SUPPLIED INFORMATION:
---+---

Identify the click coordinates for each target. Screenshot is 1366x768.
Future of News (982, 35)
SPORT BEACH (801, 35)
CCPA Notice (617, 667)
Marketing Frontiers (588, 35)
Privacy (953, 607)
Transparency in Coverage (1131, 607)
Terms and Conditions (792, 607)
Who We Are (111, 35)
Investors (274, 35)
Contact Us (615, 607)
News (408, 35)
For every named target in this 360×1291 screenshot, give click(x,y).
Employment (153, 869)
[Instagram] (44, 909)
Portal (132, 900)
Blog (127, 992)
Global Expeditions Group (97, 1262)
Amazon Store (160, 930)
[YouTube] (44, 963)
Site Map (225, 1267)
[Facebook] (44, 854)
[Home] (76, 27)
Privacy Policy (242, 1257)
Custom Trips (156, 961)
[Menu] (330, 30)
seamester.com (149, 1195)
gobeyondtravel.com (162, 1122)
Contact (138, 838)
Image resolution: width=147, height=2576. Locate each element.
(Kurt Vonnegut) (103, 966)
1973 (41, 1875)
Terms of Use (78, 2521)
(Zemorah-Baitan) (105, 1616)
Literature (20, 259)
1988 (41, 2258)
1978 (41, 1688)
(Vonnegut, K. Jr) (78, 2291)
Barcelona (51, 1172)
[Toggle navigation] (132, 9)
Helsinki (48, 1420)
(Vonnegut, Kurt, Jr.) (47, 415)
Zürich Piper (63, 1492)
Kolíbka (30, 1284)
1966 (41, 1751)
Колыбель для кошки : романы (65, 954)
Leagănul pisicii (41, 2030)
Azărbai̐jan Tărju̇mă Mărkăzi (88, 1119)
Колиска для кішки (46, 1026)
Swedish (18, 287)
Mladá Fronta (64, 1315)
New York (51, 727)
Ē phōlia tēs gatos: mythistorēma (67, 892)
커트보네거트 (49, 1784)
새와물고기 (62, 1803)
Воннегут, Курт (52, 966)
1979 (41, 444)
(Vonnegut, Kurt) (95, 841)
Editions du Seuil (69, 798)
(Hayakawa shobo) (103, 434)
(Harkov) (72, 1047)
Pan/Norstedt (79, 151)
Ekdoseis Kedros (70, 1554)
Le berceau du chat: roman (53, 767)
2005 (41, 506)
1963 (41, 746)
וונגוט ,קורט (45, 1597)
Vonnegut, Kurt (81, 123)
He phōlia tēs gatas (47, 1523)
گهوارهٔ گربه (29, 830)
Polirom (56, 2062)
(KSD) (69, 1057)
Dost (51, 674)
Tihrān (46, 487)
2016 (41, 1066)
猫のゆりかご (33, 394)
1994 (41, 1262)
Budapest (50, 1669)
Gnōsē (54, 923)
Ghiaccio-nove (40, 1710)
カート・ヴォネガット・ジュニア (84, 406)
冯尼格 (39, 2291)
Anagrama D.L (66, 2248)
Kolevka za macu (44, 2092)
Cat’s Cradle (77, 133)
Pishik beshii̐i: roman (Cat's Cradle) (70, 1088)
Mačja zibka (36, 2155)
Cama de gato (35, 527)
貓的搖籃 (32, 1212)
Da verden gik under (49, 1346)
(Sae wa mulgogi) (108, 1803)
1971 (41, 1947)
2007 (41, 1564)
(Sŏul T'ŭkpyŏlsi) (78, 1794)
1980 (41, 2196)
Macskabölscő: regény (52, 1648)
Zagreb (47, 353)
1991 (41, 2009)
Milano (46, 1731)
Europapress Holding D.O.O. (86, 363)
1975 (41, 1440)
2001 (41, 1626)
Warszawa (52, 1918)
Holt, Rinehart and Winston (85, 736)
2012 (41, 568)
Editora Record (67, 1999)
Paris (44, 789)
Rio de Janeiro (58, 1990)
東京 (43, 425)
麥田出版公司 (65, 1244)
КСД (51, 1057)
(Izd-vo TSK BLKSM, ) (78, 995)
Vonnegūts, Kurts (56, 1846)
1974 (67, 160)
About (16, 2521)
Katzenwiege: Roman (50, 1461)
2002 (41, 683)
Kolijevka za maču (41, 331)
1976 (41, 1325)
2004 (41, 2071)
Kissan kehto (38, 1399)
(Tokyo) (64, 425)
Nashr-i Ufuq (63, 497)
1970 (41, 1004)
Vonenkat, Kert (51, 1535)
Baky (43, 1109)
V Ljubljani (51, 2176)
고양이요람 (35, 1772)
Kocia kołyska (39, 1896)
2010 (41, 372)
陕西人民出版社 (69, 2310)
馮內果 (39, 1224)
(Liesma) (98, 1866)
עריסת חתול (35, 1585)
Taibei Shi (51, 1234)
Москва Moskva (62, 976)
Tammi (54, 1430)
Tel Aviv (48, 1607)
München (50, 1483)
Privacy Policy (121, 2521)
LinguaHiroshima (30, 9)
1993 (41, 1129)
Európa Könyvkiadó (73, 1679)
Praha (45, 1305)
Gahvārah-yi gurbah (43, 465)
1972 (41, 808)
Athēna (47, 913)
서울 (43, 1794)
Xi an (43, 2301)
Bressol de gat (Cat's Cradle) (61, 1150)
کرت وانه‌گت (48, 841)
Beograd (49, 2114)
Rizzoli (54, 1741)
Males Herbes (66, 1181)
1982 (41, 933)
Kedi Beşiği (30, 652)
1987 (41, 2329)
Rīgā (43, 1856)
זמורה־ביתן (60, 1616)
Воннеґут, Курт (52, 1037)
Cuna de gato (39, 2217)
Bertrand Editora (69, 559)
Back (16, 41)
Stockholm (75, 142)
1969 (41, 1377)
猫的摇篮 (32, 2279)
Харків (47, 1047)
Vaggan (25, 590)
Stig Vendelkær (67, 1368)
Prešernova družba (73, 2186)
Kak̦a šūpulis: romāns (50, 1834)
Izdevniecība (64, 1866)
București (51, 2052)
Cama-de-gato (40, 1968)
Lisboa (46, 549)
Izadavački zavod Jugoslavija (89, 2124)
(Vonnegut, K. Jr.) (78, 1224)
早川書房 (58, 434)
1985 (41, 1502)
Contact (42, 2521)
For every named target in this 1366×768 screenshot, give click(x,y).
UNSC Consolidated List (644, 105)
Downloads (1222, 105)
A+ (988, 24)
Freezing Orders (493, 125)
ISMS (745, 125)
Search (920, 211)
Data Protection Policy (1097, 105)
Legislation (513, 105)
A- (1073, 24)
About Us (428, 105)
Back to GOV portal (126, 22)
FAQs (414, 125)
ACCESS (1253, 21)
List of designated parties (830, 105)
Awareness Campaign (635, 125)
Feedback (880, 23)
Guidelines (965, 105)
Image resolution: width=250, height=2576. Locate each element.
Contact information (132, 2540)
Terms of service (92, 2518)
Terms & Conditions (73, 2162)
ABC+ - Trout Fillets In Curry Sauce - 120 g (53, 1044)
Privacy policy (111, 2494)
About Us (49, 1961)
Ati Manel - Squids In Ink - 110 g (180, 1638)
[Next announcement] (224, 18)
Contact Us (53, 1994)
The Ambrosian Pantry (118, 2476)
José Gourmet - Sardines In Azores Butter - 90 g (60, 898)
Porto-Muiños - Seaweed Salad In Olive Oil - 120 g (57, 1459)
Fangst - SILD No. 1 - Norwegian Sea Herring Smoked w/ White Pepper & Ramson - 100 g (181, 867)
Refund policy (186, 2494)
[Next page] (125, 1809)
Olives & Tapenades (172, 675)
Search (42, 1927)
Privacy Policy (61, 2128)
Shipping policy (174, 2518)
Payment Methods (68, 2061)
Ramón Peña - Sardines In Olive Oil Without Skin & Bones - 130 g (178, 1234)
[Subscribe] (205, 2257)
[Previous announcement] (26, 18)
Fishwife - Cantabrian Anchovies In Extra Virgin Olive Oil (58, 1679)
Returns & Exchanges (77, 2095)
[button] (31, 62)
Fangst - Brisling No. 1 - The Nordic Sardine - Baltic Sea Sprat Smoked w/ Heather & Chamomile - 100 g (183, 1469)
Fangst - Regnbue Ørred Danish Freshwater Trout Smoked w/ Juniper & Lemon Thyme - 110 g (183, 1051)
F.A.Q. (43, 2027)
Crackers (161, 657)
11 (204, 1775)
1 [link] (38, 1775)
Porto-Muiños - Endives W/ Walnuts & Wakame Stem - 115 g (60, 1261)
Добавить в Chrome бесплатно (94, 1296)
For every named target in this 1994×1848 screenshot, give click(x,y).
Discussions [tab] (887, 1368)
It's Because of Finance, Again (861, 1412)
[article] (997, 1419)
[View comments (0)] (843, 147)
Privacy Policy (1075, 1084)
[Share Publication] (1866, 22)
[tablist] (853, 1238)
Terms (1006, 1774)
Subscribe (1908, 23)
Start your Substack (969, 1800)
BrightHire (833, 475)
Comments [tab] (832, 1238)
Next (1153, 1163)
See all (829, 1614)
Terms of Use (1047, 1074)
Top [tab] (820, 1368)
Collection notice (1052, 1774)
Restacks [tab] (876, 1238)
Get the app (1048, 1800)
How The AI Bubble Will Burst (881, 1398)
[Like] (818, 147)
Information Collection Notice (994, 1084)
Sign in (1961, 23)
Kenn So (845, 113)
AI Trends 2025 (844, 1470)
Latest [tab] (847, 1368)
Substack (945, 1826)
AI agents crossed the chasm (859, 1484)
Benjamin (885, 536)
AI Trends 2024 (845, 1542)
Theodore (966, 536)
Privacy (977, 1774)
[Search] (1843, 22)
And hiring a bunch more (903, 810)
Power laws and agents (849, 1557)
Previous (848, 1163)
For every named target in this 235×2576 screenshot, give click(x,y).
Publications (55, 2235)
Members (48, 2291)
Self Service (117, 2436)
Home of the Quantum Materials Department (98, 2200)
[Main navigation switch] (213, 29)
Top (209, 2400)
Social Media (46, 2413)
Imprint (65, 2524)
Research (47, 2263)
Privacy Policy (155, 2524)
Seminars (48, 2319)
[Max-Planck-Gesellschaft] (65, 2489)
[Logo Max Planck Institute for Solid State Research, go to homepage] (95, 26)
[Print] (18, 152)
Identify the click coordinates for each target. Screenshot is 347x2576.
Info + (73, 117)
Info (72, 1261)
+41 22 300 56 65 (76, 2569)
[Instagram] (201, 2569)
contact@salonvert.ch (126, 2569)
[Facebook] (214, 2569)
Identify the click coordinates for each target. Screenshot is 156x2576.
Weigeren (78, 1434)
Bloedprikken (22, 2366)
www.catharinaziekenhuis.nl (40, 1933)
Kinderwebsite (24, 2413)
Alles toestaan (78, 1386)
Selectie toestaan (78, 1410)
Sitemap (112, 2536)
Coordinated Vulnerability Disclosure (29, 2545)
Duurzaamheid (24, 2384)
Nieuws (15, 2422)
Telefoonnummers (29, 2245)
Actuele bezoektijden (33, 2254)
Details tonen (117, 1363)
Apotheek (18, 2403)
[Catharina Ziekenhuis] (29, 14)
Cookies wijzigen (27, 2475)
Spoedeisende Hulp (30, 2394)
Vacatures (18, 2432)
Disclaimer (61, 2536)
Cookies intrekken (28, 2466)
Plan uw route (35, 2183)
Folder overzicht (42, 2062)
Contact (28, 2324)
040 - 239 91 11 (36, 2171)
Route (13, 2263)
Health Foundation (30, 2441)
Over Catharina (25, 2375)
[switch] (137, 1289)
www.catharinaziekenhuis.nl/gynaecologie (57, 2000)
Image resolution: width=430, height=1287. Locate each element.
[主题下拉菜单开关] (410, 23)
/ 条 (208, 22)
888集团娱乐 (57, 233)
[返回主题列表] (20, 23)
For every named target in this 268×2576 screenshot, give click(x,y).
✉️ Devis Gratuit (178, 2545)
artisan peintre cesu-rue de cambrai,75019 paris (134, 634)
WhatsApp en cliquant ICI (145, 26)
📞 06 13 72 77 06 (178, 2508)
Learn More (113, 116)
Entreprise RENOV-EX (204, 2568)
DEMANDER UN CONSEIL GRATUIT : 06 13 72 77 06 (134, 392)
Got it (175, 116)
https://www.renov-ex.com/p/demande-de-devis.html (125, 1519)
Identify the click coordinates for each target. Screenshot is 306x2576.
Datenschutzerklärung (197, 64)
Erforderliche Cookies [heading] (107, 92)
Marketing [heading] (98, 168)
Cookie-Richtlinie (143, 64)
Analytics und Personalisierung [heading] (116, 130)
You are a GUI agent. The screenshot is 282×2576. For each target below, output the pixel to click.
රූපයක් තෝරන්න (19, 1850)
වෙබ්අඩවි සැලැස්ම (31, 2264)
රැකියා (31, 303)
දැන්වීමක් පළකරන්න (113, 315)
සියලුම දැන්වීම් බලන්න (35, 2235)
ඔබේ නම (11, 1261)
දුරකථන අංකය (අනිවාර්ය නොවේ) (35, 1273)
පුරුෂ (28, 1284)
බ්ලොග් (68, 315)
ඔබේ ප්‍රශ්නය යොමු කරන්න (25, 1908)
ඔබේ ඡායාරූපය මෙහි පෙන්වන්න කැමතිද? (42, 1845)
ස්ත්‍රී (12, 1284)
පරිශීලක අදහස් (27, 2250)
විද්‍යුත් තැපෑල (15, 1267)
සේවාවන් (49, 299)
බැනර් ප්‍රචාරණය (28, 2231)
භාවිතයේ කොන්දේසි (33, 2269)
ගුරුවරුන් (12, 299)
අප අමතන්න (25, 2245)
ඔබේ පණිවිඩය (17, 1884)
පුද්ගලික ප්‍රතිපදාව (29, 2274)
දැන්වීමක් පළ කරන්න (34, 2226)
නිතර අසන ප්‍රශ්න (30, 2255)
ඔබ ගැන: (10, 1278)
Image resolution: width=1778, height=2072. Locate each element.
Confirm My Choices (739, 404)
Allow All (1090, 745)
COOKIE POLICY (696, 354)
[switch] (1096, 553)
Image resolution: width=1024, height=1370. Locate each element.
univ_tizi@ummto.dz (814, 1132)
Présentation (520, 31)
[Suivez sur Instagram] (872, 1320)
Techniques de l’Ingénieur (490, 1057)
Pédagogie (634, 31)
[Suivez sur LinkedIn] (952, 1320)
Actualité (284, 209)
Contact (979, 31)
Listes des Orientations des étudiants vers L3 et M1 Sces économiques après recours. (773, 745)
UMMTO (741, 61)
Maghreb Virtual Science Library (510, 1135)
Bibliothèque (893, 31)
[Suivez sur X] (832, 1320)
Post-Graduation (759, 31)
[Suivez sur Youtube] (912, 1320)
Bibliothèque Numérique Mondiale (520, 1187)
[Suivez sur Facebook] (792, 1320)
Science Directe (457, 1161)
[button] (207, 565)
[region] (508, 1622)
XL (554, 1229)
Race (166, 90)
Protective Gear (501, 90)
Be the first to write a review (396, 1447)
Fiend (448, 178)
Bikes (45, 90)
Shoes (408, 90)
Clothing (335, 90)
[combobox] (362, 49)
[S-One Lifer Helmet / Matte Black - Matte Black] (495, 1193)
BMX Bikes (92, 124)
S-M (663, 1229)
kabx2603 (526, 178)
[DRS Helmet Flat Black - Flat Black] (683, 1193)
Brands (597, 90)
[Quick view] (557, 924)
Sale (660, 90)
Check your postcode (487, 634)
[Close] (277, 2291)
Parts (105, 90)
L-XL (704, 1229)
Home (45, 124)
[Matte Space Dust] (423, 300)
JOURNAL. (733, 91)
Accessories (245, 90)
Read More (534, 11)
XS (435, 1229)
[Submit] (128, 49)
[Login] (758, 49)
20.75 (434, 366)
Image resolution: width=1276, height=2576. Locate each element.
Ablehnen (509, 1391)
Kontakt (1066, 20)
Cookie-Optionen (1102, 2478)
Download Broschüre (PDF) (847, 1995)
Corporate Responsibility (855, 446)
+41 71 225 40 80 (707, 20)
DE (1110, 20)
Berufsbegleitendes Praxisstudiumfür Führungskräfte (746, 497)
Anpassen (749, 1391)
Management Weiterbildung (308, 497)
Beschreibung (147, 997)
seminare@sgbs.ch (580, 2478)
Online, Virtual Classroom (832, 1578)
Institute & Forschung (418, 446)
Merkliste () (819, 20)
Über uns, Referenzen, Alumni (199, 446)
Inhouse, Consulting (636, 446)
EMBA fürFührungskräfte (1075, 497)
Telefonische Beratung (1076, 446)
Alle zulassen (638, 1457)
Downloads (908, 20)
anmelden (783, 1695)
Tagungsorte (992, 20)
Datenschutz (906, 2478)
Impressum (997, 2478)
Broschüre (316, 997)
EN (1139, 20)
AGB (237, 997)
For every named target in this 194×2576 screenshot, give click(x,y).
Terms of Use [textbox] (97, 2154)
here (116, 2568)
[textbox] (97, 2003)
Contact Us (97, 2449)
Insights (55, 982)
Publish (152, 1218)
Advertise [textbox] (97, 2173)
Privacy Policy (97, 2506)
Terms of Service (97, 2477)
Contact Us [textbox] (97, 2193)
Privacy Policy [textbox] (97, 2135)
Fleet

---+---

PROBLEM TO WORK ON: Leave out every line above except those from the line with "Kak̦a šūpulis: romāns (50, 1834)" up to and including the line with "Fangst - Regnbue", and copy those exactly.

ANSWER:
Kak̦a šūpulis: romāns (50, 1834)
Izdevniecība (64, 1866)
București (51, 2052)
Cama-de-gato (40, 1968)
Lisboa (46, 549)
Izadavački zavod Jugoslavija (89, 2124)
(Vonnegut, K. Jr.) (78, 1224)
早川書房 (58, 434)
1985 (41, 1502)
Contact (42, 2521)
For every named target in this 1366×768 screenshot, give click(x,y).
UNSC Consolidated List (644, 105)
Downloads (1222, 105)
A+ (988, 24)
Freezing Orders (493, 125)
ISMS (745, 125)
Search (920, 211)
Data Protection Policy (1097, 105)
Legislation (513, 105)
A- (1073, 24)
About Us (428, 105)
Back to GOV portal (126, 22)
FAQs (414, 125)
ACCESS (1253, 21)
List of designated parties (830, 105)
Awareness Campaign (635, 125)
Feedback (880, 23)
Guidelines (965, 105)
Image resolution: width=250, height=2576. Locate each element.
Contact information (132, 2540)
Terms of service (92, 2518)
Terms & Conditions (73, 2162)
ABC+ - Trout Fillets In Curry Sauce - 120 g (53, 1044)
Privacy policy (111, 2494)
About Us (49, 1961)
Ati Manel - Squids In Ink - 110 g (180, 1638)
[Next announcement] (224, 18)
Contact Us (53, 1994)
The Ambrosian Pantry (118, 2476)
José Gourmet - Sardines In Azores Butter - 90 g (60, 898)
Porto-Muiños - Seaweed Salad In Olive Oil - 120 g (57, 1459)
Fangst - SILD No. 1 - Norwegian Sea Herring Smoked w/ White Pepper & Ramson - 100 g (181, 867)
Refund policy (186, 2494)
[Next page] (125, 1809)
Olives & Tapenades (172, 675)
Search (42, 1927)
Privacy Policy (61, 2128)
Shipping policy (174, 2518)
Payment Methods (68, 2061)
Ramón Peña - Sardines In Olive Oil Without Skin & Bones - 130 g (178, 1234)
[Subscribe] (205, 2257)
[Previous announcement] (26, 18)
Fishwife - Cantabrian Anchovies In Extra Virgin Olive Oil (58, 1679)
Returns & Exchanges (77, 2095)
[button] (31, 62)
Fangst - Brisling No. 1 - The Nordic Sardine - Baltic Sea Sprat Smoked w/ Heather & Chamomile - 100 g (183, 1469)
Fangst - Regnbue Ørred Danish Freshwater Trout Smoked w/ Juniper & Lemon Thyme - 110 g (183, 1051)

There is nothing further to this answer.